Uma análise jurimétrica recente confirmou o que já se percebia na prática forense, a responsabilização das empresas está mais severa. Segundo o estudo, 74% das decisões judiciais envolvendo empresas terminam em condenação por responsabilidade civil, com determinação de pagamento de indenização por danos materiais ou morais.
O levantamento examinou julgados proferidos entre 2022 e 2025 no STF, no STJ e em tribunais de justiça estaduais, com destaque para o TJSP. A leitura conjunta desses precedentes revela uma tendência consistente de ampliação da responsabilização empresarial, sobretudo nos casos de inadimplemento contratual, falha na prestação de serviços e incidentes envolvendo dados pessoais.

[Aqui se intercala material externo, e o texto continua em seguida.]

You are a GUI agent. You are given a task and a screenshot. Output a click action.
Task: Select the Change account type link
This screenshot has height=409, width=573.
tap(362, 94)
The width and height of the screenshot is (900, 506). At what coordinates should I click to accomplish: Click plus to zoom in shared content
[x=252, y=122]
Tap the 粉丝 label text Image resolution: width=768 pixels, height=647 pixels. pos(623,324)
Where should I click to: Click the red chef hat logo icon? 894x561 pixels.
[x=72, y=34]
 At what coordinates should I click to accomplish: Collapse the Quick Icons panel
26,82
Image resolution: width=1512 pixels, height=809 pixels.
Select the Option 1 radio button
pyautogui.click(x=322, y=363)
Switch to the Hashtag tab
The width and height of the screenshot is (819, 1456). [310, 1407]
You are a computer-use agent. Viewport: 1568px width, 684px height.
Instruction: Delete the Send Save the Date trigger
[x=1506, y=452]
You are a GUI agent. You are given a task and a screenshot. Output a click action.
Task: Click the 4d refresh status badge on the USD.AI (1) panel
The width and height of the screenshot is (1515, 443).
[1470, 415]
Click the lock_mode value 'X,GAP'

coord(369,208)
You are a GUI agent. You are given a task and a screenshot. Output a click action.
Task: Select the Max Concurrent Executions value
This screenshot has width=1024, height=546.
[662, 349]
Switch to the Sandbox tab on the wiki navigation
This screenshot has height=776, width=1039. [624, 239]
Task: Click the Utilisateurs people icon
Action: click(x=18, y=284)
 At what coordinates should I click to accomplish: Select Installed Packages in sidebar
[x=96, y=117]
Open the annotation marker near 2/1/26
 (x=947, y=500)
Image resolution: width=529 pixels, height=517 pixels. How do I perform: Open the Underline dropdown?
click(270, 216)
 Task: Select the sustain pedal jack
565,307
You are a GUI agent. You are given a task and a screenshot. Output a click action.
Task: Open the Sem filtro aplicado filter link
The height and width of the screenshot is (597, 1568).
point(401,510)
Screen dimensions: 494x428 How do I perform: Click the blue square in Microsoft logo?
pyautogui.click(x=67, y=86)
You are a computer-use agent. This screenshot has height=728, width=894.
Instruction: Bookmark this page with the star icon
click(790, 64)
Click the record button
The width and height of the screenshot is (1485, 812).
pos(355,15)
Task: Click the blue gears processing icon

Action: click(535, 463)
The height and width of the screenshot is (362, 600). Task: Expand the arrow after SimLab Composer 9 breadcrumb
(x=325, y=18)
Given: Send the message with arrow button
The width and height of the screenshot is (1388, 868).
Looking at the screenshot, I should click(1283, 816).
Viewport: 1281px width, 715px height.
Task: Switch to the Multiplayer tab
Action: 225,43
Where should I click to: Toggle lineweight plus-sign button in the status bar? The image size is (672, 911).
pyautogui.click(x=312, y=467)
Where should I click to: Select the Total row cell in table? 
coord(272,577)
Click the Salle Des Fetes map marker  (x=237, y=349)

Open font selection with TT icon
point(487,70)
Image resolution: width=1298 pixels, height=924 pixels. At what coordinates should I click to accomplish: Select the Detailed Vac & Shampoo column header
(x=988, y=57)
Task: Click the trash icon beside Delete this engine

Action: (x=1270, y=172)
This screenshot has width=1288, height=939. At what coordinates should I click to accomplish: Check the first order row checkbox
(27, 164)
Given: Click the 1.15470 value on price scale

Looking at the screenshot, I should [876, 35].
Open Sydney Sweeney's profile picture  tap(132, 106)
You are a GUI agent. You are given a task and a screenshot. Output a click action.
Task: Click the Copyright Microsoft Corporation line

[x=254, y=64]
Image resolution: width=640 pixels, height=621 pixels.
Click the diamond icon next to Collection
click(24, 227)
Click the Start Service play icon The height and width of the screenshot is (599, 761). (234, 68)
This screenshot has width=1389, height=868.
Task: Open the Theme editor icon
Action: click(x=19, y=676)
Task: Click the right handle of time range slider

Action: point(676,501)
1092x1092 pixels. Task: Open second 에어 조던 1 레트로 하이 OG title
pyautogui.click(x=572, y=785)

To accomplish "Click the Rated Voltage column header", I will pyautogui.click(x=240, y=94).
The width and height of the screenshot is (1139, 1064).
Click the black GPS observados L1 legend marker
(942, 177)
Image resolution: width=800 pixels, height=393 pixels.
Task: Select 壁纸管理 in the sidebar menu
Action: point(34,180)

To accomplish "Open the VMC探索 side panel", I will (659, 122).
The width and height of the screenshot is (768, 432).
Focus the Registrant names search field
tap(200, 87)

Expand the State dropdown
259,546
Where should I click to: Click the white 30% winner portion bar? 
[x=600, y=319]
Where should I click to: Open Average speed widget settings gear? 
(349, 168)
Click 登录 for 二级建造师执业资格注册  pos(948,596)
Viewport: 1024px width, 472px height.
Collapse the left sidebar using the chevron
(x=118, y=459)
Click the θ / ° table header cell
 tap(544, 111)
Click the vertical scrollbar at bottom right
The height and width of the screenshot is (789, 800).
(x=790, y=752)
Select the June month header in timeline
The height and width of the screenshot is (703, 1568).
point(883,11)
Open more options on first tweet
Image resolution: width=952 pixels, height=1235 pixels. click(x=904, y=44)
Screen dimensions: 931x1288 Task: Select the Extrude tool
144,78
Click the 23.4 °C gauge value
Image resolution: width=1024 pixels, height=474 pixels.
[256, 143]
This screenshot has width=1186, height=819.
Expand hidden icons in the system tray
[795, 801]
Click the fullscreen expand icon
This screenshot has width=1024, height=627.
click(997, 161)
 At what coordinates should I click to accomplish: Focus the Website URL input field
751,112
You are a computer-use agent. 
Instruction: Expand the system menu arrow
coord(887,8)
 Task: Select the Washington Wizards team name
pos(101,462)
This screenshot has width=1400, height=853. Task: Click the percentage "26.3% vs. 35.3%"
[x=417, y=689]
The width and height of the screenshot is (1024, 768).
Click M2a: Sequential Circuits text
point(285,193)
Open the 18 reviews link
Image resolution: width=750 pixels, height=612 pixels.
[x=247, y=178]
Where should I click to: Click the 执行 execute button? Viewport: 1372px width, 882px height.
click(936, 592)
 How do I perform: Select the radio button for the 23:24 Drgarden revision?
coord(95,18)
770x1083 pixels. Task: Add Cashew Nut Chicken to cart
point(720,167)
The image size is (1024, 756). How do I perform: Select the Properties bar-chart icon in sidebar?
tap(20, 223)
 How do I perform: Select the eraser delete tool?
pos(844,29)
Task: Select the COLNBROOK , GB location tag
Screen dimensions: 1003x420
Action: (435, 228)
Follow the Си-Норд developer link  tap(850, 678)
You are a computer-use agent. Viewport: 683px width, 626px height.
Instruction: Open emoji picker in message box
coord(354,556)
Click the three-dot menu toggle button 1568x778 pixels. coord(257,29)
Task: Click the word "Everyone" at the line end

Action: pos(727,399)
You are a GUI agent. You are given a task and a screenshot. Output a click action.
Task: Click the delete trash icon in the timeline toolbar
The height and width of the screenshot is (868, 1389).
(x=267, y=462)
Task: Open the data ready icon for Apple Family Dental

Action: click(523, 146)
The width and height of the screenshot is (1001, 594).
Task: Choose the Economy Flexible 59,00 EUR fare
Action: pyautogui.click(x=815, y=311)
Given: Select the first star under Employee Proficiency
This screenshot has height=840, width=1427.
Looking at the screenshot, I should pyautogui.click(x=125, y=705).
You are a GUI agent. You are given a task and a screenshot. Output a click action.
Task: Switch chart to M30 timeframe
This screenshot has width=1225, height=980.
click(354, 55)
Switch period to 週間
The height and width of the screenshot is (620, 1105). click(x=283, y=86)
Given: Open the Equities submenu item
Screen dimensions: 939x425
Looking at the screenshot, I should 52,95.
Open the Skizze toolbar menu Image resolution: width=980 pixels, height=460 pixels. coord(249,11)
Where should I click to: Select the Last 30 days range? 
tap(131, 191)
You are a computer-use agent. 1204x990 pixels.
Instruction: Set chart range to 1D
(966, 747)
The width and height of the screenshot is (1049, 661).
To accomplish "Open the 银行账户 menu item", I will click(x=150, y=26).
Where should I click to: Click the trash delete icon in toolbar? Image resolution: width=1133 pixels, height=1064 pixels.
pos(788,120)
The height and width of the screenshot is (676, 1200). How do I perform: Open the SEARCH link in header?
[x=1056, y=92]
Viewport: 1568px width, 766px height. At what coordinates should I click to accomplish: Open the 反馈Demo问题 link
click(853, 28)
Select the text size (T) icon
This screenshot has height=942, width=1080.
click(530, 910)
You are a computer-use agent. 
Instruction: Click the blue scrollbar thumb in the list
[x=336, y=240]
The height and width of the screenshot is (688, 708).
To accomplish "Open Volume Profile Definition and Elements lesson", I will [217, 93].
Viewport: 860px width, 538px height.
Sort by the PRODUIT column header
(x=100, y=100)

Nos contratos civis empresariais, 66% dos casos de inadimplemento resultaram em condenação. A jurisprudência analisada indica que a empresa só afasta a responsabilidade quando comprova, de forma efetiva, caso fortuito externo ou força maior imprevisível e inevitável. Alegações genéricas fundadas no risco da atividade têm tido pouca eficácia, prevalecendo a aplicação da teoria do risco do negócio. Atraso na entrega, paralisação injustificada de fornecimento e descumprimento contratual sem demonstração de evento externo figuram entre as hipóteses com maior índice de condenação.
Quando o pedido envolve lucros cessantes ou danos materiais de maior complexidade, porém, o rigor probatório aumenta. Cerca de 57% desses pleitos foram rejeitados por insuficiência de provas, notadamente nas situações em que não houve perícia contábil ou demonstração clara do nexo causal entre a conduta e o prejuízo alegado.
Nas relações de consumo, o padrão decisório é ainda mais favorável ao autor. O estudo indica que 78% das decisões reconheceram a responsabilidade solidária da cadeia de fornecimento e 82% aplicaram a responsabilidade objetiva. A exclusão de um fornecedor ocorre apenas quando demonstrada, de forma inequívoca, a ausência de relação funcional com o dano.
Em sentido oposto, a desconsideração da personalidade jurídica segue sendo aplicada de forma restritiva. A medida depende da comprovação objetiva de desvio de finalidade ou confusão patrimonial, nos termos do artigo 50 do Código Civil. Situações como insolvência ou dissolução irregular, isoladamente, raramente têm sido consideradas suficientes para atingir o patrimônio dos sócios.
Na prática, o cenário reforça que a gestão jurídica deixou de ser medida meramente preventiva e passou a integrar a estratégia das empresas. O monitoramento de precedentes, a estruturação cuidadosa dos contratos e o fortalecimento das práticas de governança tornam-se instrumentos diretos de mitigação de risco e de proteção patrimonial diante de um Judiciário mais rigoroso na apuração da falha empresarial.